Par ailleurs, même si les commentaires vidéos et l’analyse des experts n’ont pas semblé produire d’avantage supplémentaire important, il ne faut pas rejeter cette méthode comme moyen d’appuyer un enseignement efficace. Le coût et la disponibilité du temps d’enseignement posent des défis de plus en plus lourds pour l’expérience en salle d’opération et les heures d’enseignement. Une séance de formation vidéo conjuguée à des commentaires précis pourrait sûrement aider à relever ces défis. Comme dans le cas de toute technologie, le défi posé par la vidéo consiste à déterminer des modèles rigoureux comportant des investigations supplémentaires. Les formateurs en chirurgie ont de plus en plus accès à une foule de nouveaux systèmes en développement. Ces systèmes comportent des paramètres qui permettent de suivre les erreurs liées au temps, la trajectoire des instruments, la longueur des voies utilisées, les ratés liés aux instruments, les dommages causés aux tissus, la tension imposée aux tissus, l’emplacement des pinces et même la perte de sang. Des données nouvelles montrent que les experts et les novices diffèrent lorsque l’on suit ces paramètres avec précision. La tâche consiste à intégrer ces paramètres à une analyse vidéo comme on l’a fait dans le cadre de l’étude en cours. Après tout, on utilise couramment la technique d’un chirurgien enregistrée en vidéo pour choisir les participants à des essais cliniques multicentriques afin de réduire au minimum «l’effet de l’habileté». Le facteur peut concorder avec l’affirmation des chercheurs selon lesquels les commentaires sur vidéo sont meilleurs comme aide à la formation avancée.
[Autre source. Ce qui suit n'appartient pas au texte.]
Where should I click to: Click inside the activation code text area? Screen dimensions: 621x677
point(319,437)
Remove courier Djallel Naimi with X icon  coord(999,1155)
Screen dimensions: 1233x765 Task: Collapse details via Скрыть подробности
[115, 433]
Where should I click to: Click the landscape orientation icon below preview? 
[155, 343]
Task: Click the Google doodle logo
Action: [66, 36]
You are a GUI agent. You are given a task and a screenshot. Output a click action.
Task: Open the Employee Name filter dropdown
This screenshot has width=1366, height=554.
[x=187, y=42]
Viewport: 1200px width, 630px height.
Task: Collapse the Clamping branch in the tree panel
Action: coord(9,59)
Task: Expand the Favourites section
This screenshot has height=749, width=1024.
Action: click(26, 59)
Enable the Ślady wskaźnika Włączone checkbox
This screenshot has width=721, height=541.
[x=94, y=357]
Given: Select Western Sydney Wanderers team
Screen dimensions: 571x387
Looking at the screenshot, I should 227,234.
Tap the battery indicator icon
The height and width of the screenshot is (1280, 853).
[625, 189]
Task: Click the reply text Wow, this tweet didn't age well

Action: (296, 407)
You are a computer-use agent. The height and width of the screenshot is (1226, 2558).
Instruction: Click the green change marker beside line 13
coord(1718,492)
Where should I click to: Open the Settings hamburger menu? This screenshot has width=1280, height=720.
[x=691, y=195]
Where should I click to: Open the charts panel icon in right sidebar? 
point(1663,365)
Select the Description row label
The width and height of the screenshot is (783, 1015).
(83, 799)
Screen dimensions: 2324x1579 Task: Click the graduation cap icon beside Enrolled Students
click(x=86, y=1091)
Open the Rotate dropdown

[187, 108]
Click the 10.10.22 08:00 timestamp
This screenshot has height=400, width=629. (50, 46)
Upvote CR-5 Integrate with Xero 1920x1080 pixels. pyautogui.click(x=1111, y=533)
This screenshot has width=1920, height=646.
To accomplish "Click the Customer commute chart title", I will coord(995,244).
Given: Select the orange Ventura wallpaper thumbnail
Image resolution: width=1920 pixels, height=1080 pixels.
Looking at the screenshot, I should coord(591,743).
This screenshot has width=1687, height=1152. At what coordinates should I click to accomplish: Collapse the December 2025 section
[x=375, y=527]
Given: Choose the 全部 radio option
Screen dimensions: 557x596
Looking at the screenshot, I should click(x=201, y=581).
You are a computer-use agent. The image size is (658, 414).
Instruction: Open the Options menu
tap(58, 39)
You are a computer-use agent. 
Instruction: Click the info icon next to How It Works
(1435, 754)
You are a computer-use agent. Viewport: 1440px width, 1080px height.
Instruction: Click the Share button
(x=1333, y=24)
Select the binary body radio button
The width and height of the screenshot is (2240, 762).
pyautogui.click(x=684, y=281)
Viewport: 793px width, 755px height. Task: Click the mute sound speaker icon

Un défi important que doivent relever les formateurs en chirurgie consiste à créer des centres modernes de formation qui réunissent l’expertise des enseignants et des chercheurs dans la mise au point de techniques chirurgicales. Le Centre des techniques chirurgicales de Toronto en est un exemple de premier plan. À la suite d’initiatives récentes, l’American College of Surgeons a déterminé qu’il fallait créer un réseau de centres d’excellence en formation dans une vingtaine d’établissements en Amérique du Nord. Ces centres ne remplaceront pas la méthode normalisée que constituent les programmes de formation en résidence, mais ils compléteront et étendront la capacité de formation innovatrice en chirurgie. L’acceptation constitue la première étape de ce processus qui regroupera des études de validation afin de déterminer des modèles comme ceux qu’ont utilisés Backstein et ses collaborateurs. La deuxième étape consiste à incorporer les modèles dans les programmes d’études. Une analyse objective des techniques suivra. Pour définir la compétence, il faudra peut-être un système informatisé qui suit les paramètres. La dernière étape consiste à évaluer la maîtrise technique. Cette évaluation se fera par des experts qui peuvent définir l’évolution des résidents vers un niveau avancé de formation.
En résumé, la prestation efficace d’une formation spécialisée en chirurgie a de nombreux défis à relever. L’étude réalisée par Backstein et ses collaborateurs porte sur des aspects importants de l’évaluation des techniques chirurgicales à la fois par des examinateurs experts et au moyen d’un processus à base de technologie. Les deux volets sont essentiels, mais il y a beaucoup de travail à faire pour élaborer et améliorer les évaluations. Nous devons tous faire preuve de la même détermination pour que nos résidents apprennent et acquièrent les techniques chirurgicales nécessaires.
Footnotes
Intérêts concurrents: aucuns déclarés.